And the economic impacts won't fade quickly. Commerce is grinding to a halt in Hubei province with firms who shut for the Sping Festival week unsure when they will open. And Hubei is the 7th largest province in China from a GDP point of view.

And it won't only be local Chinese companies impacted. It is very likely to affect most imports, including food imports. New Zealand runs a huge trade surplus with China, about +NZ$3.7 bln per year - and that will undoubtedly shrink quickly now. It may recover quickly when the crisis passes, but in the meantime there will be knock-on effects, and worldwide, as suppliers scramble to offload product elsewhere.

And recall, the SARS epidemic wiped -1% off China's GDP in 2003 when China was a much smaller economy. Today, -1% would cost them -US$140 bln or about -0.2% of world GDP. It is an impact that may be felt everywhere and New Zealand won't be immune.

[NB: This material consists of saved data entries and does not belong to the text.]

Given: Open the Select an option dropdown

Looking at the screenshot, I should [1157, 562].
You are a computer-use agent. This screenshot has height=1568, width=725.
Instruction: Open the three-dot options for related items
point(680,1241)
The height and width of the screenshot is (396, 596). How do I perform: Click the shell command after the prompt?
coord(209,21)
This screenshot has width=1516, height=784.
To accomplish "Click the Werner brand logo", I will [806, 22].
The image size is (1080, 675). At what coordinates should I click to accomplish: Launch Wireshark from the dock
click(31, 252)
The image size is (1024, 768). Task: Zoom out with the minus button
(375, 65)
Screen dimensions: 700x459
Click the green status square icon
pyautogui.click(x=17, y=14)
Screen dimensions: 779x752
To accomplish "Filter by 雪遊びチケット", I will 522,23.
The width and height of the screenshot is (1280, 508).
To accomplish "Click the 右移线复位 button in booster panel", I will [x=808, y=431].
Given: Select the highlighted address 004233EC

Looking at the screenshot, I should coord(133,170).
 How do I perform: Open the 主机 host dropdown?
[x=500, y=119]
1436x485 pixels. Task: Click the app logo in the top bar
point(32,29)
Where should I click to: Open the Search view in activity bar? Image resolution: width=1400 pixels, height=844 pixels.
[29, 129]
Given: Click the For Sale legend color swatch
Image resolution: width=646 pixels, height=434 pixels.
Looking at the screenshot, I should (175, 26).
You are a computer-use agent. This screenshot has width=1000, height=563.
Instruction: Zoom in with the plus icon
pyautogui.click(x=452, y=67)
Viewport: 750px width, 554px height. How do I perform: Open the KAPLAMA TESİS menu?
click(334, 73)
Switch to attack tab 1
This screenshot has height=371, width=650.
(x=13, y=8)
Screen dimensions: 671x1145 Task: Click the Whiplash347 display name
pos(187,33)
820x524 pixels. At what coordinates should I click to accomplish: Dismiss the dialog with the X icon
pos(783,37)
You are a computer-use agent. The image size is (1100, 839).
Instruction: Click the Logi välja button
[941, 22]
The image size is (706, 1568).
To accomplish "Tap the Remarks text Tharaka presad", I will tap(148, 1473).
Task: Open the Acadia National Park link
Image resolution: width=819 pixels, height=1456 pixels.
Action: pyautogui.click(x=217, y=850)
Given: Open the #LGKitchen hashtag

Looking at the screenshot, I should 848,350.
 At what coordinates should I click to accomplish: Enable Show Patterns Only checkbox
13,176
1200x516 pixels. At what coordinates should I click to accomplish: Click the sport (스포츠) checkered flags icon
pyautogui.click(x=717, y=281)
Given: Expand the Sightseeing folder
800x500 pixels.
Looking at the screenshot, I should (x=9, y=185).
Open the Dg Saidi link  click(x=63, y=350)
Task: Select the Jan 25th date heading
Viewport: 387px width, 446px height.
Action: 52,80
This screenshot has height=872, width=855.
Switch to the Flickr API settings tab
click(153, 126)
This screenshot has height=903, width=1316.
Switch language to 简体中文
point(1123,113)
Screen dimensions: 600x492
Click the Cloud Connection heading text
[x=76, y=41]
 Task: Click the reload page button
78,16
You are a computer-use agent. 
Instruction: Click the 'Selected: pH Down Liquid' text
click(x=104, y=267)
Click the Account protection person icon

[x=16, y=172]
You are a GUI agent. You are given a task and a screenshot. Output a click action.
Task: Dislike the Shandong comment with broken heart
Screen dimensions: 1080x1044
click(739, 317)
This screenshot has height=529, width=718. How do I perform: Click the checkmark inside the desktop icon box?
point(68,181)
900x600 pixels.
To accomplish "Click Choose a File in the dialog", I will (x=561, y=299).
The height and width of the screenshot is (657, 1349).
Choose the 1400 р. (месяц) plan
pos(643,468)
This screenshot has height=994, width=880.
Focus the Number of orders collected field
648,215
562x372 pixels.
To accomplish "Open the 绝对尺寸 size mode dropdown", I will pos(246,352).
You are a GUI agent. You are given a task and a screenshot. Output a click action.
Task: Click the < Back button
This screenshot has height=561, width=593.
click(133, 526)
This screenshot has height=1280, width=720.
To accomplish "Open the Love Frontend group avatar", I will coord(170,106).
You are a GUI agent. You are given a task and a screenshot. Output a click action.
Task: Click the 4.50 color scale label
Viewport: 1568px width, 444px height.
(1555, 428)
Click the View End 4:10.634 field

Equity markets were in full risk-aversion mode at the end of last week. On Wall Street, the S&P500 was down -0.9% at the end of the week. Prior to that European markets were actually very positive with most up more than +1% but that just made back earlier losses so they were flat for the week.

However Shanghai equities crashed -2.8% taking their weekly loss to more than -3% and pushing the 2020 levels below where they started. The Shanghai market was going to be closed anyway for this week, but it may be closed longer now. Hong Kong and Tokyo were flat on Friday and just on the positive side.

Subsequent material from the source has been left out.